Polícia



Caso de 2024

Casal é condenado por matar filha recém-nascida e esconder o corpo em área de mata no Vale do Taquari

Eles tinham 19 anos na época do crime e estavam presos preventivamente desde janeiro do ano passado

26/03/2026 - 10h23min


Madu Brito
Polícia Civil/Divulgação
Casal foi preso em janeiro do ano passado após ser encontrado na casa da mãe do jovem.

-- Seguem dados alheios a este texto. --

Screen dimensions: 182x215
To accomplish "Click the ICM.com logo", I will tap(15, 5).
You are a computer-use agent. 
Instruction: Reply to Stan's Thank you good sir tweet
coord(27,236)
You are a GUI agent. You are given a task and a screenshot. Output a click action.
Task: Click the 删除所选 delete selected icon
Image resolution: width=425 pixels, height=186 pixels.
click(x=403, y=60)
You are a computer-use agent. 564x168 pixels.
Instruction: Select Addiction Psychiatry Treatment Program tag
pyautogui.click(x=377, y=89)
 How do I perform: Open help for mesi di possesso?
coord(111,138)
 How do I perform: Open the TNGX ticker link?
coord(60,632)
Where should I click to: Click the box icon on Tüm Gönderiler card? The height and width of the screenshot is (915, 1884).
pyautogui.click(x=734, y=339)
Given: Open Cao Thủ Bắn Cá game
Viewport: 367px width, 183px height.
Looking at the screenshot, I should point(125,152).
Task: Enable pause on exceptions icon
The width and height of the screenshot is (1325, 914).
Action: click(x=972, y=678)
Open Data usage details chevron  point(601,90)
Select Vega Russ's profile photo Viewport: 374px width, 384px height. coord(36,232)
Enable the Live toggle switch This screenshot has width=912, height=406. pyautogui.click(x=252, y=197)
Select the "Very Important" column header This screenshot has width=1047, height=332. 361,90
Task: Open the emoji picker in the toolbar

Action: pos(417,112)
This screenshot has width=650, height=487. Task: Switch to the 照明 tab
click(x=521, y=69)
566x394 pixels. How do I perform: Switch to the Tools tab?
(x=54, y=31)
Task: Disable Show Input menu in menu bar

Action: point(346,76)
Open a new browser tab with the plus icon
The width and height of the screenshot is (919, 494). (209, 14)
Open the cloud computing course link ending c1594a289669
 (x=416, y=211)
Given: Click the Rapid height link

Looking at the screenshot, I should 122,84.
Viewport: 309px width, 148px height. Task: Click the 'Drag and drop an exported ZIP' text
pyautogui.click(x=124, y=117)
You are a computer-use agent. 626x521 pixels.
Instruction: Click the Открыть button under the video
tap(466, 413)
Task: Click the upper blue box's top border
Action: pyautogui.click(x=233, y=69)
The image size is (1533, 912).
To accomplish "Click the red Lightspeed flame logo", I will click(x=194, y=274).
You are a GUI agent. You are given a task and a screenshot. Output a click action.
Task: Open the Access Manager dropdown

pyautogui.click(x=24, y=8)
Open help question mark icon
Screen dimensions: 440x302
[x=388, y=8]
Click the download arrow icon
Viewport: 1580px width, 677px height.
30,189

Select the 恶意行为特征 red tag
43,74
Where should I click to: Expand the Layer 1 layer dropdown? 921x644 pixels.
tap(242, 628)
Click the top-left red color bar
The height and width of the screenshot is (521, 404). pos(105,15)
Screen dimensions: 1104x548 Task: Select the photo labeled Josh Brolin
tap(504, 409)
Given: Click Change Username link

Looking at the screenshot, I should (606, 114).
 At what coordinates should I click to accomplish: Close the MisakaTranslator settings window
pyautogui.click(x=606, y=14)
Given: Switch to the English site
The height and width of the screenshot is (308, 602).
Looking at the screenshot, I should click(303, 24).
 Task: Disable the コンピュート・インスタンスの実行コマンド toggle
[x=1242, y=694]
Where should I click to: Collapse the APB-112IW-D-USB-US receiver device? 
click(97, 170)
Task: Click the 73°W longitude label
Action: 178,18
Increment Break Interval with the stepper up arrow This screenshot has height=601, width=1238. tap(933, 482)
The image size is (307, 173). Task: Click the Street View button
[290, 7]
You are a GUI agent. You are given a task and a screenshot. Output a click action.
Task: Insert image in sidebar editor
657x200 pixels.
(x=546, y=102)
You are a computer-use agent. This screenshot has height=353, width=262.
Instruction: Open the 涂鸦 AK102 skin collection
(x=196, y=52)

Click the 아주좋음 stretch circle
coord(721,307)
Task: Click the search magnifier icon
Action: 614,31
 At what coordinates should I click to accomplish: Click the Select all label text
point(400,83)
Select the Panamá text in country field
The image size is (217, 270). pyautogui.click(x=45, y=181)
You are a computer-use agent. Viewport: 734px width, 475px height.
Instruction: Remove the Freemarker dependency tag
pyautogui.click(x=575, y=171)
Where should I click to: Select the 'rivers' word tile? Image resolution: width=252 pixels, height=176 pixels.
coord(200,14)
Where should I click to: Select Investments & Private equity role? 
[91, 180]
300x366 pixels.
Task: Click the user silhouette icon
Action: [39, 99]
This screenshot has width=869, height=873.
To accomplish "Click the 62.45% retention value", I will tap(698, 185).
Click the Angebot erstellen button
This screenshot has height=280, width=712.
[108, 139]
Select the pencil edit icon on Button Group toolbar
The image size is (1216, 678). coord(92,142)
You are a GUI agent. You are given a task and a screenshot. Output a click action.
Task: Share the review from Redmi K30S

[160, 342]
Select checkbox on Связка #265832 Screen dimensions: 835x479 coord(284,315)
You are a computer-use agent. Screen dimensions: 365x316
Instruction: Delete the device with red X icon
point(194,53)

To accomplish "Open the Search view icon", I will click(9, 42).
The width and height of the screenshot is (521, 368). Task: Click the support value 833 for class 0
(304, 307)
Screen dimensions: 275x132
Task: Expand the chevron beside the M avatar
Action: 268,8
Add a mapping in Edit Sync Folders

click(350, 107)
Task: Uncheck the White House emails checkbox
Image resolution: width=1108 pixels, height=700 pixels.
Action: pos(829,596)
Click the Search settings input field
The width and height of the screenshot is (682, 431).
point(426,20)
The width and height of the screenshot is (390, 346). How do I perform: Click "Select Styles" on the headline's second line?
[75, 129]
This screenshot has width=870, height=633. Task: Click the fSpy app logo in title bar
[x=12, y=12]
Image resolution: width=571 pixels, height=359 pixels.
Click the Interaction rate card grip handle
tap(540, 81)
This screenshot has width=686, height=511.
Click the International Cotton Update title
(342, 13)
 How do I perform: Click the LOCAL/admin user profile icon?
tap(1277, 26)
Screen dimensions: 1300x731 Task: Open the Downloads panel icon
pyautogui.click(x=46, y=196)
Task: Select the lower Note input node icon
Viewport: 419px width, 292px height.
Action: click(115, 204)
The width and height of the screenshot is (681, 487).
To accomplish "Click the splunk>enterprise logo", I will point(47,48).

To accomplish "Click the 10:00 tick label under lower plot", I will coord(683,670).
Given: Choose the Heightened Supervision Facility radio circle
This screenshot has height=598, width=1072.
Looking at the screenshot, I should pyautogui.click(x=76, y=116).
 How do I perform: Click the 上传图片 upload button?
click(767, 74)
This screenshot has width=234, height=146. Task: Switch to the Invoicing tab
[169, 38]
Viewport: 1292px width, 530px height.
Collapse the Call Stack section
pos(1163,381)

Um casal de Sério, no Vale do Taquari, foi condenado pelo Tribunal do Júri pela morte da filha recém-nascida. A mãe recebeu pena de 32 anos e um mês de prisão. Já o pai, sentença de 28 anos, dois meses e 20 dias. Os dois, que não tiveram a identidade revelada, deverão iniciar o cumprimento das penas em regime fechado.

O julgamento começou na terça-feira (24) e terminou na madrugada de quarta-feira (25), no Fórum de Lajeado. Segundo a acusação, o crime foi enquadrado como homicídio qualificado por motivo torpe e fútil, com uso de meio cruel e cometido contra vítima menor de 14 anos, agravado pelo fato de os réus serem pais da criança. Eles também foram condenados por ocultar o corpo.

O Ministério Público do Rio Grande do Sul (MPRS) informou ainda que o júri reconheceu duas atenuantes: ambos tinham 19 anos na época do crime e o pai confessou a ocultação do cadáver. O casal estava preso preventivamente desde janeiro do ano passado.

Como o crime aconteceu

Conforme o MPRS, a recém-nascida foi morta entre a noite de 12 de setembro e a madrugada de 13 de setembro de 2024, dentro da residência onde a família morava.

O corpo foi escondido na própria casa e depois, entre os dias 13 e 14, levado a uma área de mata perto de um lixão. Ainda de acordo com a investigação, teria havido uma tentativa de incendiar os restos mortais da bebê.

Para os promotores, o casal pretendia interromper a gestação desde o início, mas não teria conseguido realizar um aborto clandestino.

Bebê nasceu com vida

Laudos citados pelo MPRS confirmaram que a menina nasceu viva. Os exames também descartaram que a mãe estivesse em estado puerperal, condição que poderia enquadrar o caso como infanticídio. Com isso, prevaleceu a acusação de homicídio qualificado.